CUDA Pinned Memory & CUDA Streams

EE147: Graphics Processing Unit Computing and Programming — Spring 2026

Transfer Engine
DMA over PCIe
Host Buffer Type
Pinned Memory
Scheduling Tool
CUDA Streams
Goal
Overlap Copy + Compute
H2D input copy
pinned host buffer
Kernel compute
GPU execution
D2H output copy
copy engine
Next segment
stream queue
Host-device transfer
Kernel computation
Device-host transfer
Pinned memory makes DMA efficient. Streams organize asynchronous copies and kernel launches so independent work can overlap.
01 — Big Picture

Why pinned memory and streams matter

CUDA programs usually spend time on two kinds of work: moving data between CPU and GPU memory, and executing kernels on the GPU. If the program performs these steps one at a time, expensive hardware may sit idle.

copy input to GPU → run kernel → copy output back to CPU

This order is simple, but it serializes communication and computation. Pinned memory and CUDA streams are tools for turning that serial workflow into a pipeline.

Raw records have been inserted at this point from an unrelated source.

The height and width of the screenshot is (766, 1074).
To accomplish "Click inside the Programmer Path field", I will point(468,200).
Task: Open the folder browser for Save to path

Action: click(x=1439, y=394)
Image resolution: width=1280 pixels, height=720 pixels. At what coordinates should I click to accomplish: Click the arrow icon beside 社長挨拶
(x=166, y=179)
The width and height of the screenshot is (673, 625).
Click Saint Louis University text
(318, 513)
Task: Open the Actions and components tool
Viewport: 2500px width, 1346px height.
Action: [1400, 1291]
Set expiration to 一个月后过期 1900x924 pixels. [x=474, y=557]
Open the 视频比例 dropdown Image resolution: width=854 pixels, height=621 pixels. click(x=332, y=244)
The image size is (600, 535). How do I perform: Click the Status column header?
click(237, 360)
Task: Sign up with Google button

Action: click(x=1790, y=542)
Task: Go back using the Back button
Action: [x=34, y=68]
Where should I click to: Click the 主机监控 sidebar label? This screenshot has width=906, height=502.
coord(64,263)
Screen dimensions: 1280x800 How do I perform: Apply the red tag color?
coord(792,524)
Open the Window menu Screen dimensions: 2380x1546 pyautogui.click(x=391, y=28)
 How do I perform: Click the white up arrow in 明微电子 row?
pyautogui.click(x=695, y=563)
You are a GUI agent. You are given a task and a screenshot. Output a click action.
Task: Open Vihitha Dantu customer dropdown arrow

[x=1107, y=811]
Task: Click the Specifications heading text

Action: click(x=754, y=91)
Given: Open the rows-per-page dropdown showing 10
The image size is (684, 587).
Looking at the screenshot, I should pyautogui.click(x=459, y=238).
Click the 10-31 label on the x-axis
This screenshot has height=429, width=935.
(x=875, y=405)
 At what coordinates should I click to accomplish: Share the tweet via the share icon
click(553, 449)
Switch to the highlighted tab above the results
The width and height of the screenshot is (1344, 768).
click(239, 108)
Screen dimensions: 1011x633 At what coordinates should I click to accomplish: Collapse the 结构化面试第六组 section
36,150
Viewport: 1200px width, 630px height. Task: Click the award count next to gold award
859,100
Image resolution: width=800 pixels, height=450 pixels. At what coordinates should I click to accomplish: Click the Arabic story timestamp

Main idea: pinned memory solves the transfer safety and efficiency problem for DMA. Streams solve the scheduling problem by creating queues that can overlap independent copies and kernels.
  1. Pinned memory: keeps host pages resident in physical memory so DMA can safely access them.
  2. Asynchronous copies: allow the host to submit a copy and continue issuing more work.
  3. Streams: group copies and kernel launches into ordered queues.
  4. Segmentation: splits a large array into chunks so one chunk can compute while another chunk transfers.
02 — DMA Transfer Path

CPU-GPU data transfer using DMA

DMA stands for Direct Memory Access. It is a hardware mechanism that transfers bytes between memory regions without making the CPU manually copy every byte.

DMA transfer path

host DRAM → PCIe → GPU global memory
host
CPU Main Memory
(DRAM)
interconnect
PCIe + DMA Engine
device
GPU Global Memory
DMA is efficient because it transfers large byte regions through specialized hardware instead of CPU load/store loops.
03 — Virtual Memory

Virtual memory and why page locking is needed

Normal C/C++ pointer values are usually virtual addresses. The operating system and hardware memory-management unit translate them into physical addresses.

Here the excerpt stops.